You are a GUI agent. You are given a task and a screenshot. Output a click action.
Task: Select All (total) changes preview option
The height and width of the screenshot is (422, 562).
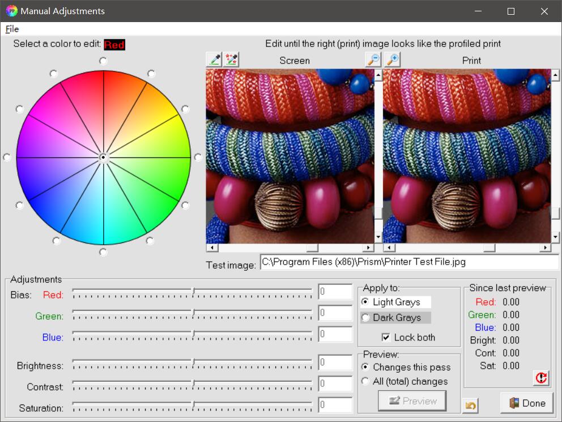click(x=365, y=381)
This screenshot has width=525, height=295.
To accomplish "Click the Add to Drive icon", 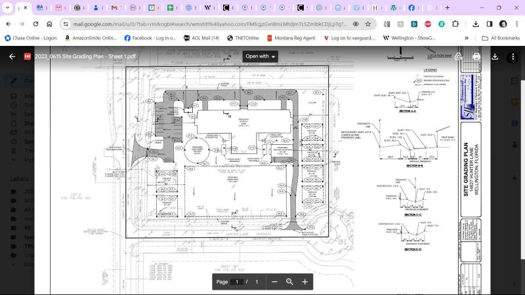I will tap(459, 56).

[Exercise] Nothing but an exact copy is asked for: the lines from the start of the records through the line with "This screenshot has width=525, height=295.", both ends included, minus any pictures.

[Answer section]
You are a GUI agent. You are given a task and a screenshot. Output a click action.
Task: Select All (total) changes preview option
The height and width of the screenshot is (422, 562).
click(x=365, y=381)
This screenshot has width=525, height=295.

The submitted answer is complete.